Reviewer: Charlie Wiseman
Date: 12-8-2005

How would you rate this paper, relative to others we have read? top 50%, but not top 25%

How would you rate your kowledge of the topic of this paper? novice

What problem or issue does the paper address? Why is it important?

This paper presents a string matching architecture and associated algorithm for use in network intrusion detection and prevention systems. As line speeds increase, more efficient means of finding strings in network packets are needed to keep these systems from reducing overall throughput.

What are the main contributions of the paper and why are they important?

The biggest contribution is the newly developed architecture and algorithm that supposedly is 10 times 'more efficient' than existing techniques.

How significant are these contributions relative to previous work?

Both the architecture and the algorithm are (to my limited knowledge) worthwhile contributions. In particular, the tiled rule module (while vaguely reminiscent of a CAM) design has much potential, and their idea of translating rule sets into many small state machines seems to be applicable to other areas in addition to being very useful in the IDS context.

Give detailed comments justifying your view of the paper.

The presented algorithm is the most interesting part of this paper (to me). Using the Aho-Corasick algorithm isn't a huge leap in this instance, but then applying what is basically a formal language subset construction to break up the larger state machine into many independent smaller machines is a great idea. Then, the developed architecture just sort of falls into place to support this algorithm. All in all, it seems like a very interesting and effective approach.

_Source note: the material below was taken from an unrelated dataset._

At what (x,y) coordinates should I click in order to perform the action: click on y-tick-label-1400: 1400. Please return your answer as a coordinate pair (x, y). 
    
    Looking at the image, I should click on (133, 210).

There are some questions, though. I suspect that if I knew more about the subject, I wouldn't have to ask these questions. First, one big selling point is that the entire system can fit on-chip. It's not entirely clear to me what they mean by this; are they talking about putting this on NICs, or network processors? In either case, they use the memory as many tiled blocks. I also don't know if this is a reasonable thing to do or not (how exactly do you do this efficiently?). Second, they state that they are only concerned with throughput and not latency. This is fine as a base, but what kind of latency is introduced by this system? The anwser is important if they expect this system to be used. Finally, the efficiency metrics aren't particularly clear to me. What exactly does characters/millimeter^2 mean?

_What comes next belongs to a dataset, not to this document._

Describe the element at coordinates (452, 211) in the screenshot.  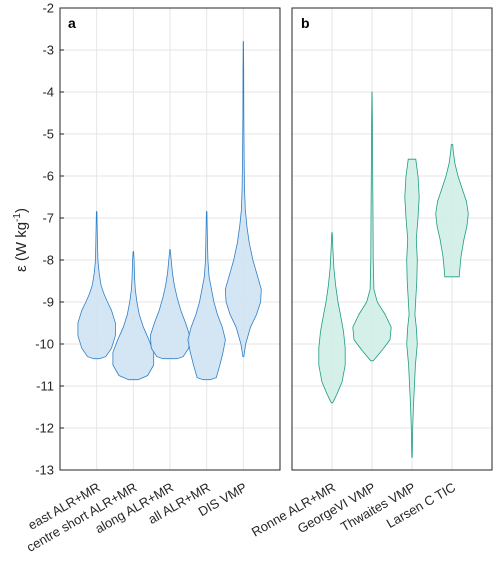
I see `violin-larsen-c-tic` at that location.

This leads into the biggest problem I have with this paper. In their analysis, they discuss 'practical' issues and have a few charts showing how their design fares against others. Where does this information come from? They say that the current Snort rules set is used, but they don't clarify how they obtain their perfomance numbers. Is it simulation, or is it an actual implementation on real hardware? There are no details, which means that the results are hard to clearly interpret. There are a few other generally distracting problems with the paper. There are enough grammatical errors to be noticed ('is' instead of 'are', etc), and they often repeat information nearly word for word from other parts of the paper (primarily in-paragraph descriptions of figures often are identical to figure captions). Also, just as a note, in figure 3 they show a FSA that is supposed to match "he","she","his","hers", but it also matches "her", which I assume to be a mistake (D-state 8 shouldn't be an accepting state).